Epistemological considerations have been discussed within the realm of historical scholarship for a very long time. The acknowledgement of a disparity between the past itself and the histories about that past has increasingly also been applied to history curricula in many parts of the world and so called multi-perspectivism now has a prominent place in history teaching. As an important means of promoting a society’s democratic vibrancy, multi-perspectivism enables students to take critical distance from their knowledge claims and helps complicate and counter the powerful effects of pre-given cognitive frames that tend to reinforce national myths. However, these same syllabi are still also vehicles for national cohesion and tend to reconstruct a national past that is not up for debate. This ambiguity embedded in the combination of reconstruction and deconstruction is a difficult landscape for teachers to navigate. This symposium will explore these issues and they will be addressed in different ways from a multitude of perspectives. Accommodation in Umeå (2 nights) will be covered for the ~20 participants invited (see call for papers below regarding how to submit a proposal)
Call for papers
This symposium seeks papers that explore both conceptual as well as empirical approaches to the issues related to epistemic considerations or beliefs that teachers of history might hold. The primary questions that the symposium seeks to address are:
How do teachers, and prospective teachers, reason regarding the epistemic nature of history? How does their reasoning relate to student groups and syllabi and/or philosophical considerations?

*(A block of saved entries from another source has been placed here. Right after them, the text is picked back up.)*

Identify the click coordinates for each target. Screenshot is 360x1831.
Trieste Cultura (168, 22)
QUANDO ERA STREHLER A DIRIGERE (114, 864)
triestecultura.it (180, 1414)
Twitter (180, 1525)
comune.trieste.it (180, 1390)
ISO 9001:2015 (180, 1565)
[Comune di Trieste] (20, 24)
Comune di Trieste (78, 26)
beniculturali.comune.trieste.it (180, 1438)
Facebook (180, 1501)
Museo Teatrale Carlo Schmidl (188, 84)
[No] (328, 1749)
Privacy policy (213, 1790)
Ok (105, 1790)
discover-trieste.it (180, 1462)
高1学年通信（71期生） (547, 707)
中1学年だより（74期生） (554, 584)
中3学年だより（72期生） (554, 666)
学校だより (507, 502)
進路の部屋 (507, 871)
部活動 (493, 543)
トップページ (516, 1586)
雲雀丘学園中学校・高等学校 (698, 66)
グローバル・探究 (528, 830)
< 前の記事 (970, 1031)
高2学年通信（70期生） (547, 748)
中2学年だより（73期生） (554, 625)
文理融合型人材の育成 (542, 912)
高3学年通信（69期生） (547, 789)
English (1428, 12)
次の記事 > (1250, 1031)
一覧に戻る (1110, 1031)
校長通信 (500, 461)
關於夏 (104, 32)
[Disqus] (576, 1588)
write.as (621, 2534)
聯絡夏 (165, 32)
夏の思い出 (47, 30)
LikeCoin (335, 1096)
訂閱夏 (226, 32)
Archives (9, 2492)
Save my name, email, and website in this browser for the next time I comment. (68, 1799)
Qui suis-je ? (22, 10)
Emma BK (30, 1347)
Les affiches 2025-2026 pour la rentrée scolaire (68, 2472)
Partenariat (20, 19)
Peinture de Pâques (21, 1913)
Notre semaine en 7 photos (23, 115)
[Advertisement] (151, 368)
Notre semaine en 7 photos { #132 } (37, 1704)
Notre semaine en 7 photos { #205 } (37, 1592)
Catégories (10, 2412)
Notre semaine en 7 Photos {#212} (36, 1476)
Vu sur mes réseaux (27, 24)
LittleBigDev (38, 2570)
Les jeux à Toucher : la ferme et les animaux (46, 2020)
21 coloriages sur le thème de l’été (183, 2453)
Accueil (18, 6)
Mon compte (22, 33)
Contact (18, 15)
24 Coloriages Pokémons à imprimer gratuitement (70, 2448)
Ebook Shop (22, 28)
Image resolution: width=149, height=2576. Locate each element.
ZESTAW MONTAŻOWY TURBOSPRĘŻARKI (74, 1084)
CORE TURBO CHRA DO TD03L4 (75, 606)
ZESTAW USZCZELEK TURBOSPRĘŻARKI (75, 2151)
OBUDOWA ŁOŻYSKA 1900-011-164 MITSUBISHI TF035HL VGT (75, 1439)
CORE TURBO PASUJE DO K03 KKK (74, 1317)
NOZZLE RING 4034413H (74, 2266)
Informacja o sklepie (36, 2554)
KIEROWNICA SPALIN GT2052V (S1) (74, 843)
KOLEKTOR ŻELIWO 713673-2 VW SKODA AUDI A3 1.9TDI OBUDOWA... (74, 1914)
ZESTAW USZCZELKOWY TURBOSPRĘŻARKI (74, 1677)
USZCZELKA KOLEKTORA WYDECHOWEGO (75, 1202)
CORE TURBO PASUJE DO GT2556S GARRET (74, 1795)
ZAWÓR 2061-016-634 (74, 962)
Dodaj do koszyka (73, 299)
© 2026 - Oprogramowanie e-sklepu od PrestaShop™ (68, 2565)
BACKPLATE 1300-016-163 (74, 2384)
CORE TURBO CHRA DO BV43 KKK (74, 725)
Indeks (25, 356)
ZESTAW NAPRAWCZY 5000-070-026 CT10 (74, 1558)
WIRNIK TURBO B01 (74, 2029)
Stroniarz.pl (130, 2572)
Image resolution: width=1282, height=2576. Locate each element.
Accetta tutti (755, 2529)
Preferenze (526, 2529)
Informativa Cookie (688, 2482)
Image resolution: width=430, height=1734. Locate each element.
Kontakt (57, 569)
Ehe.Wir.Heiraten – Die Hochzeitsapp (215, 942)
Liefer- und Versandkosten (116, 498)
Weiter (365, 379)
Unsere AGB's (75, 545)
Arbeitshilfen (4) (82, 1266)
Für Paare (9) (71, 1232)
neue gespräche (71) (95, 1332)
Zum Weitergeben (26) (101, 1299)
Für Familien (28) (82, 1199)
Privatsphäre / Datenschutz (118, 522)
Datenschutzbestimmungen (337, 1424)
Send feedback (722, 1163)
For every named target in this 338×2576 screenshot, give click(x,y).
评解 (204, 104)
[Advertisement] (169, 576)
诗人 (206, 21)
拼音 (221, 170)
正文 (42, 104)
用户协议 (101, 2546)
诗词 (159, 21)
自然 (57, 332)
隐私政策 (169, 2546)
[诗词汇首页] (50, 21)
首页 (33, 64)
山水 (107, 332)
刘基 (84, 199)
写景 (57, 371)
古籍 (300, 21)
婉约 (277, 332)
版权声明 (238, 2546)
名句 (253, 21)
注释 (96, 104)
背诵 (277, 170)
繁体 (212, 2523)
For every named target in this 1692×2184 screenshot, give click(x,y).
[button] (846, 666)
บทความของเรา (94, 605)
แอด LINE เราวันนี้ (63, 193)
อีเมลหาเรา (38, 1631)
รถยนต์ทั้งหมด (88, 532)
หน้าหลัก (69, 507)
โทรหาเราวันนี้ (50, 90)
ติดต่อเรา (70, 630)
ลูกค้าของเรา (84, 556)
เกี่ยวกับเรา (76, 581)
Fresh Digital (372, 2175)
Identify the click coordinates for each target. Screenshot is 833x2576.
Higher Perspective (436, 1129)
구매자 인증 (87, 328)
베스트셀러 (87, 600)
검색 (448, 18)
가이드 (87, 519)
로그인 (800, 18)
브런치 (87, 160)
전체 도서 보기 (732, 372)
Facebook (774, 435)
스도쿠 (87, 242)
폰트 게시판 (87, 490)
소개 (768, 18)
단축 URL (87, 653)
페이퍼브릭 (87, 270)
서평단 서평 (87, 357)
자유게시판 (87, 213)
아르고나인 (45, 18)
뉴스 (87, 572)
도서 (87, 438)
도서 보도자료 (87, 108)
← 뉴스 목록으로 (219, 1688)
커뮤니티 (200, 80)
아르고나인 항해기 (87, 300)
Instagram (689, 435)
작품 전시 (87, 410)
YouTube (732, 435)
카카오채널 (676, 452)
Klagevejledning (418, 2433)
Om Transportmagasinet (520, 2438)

To what extent and in what way does teachers’ reasoning regarding these issues influence their teaching?
How do teachers interpret epistemological issues discussed in curricula and syllabi?
What are the implications for prospective history teacher training and for in-service training of history teachers?
We seek submissions of abstracts of no more than 300 words proposing papers that can be presented at the symposium in Umeå on October 13–14, 2022. The convenors intend to publish the papers presented at the symposium as an edited volume with a major academic publishing house.
To submit a paper proposal, please present a 300-word abstract that includes the title of your paper, a description of the topic, as well as the intended theoretical and methodological approach, your email address, and a short bio (2–3 sentences). Send your abstract to email@example.com.
The deadline for submitting abstracts is 15 February 2022.
Applicants will be notified of acceptance by the end of February 2022.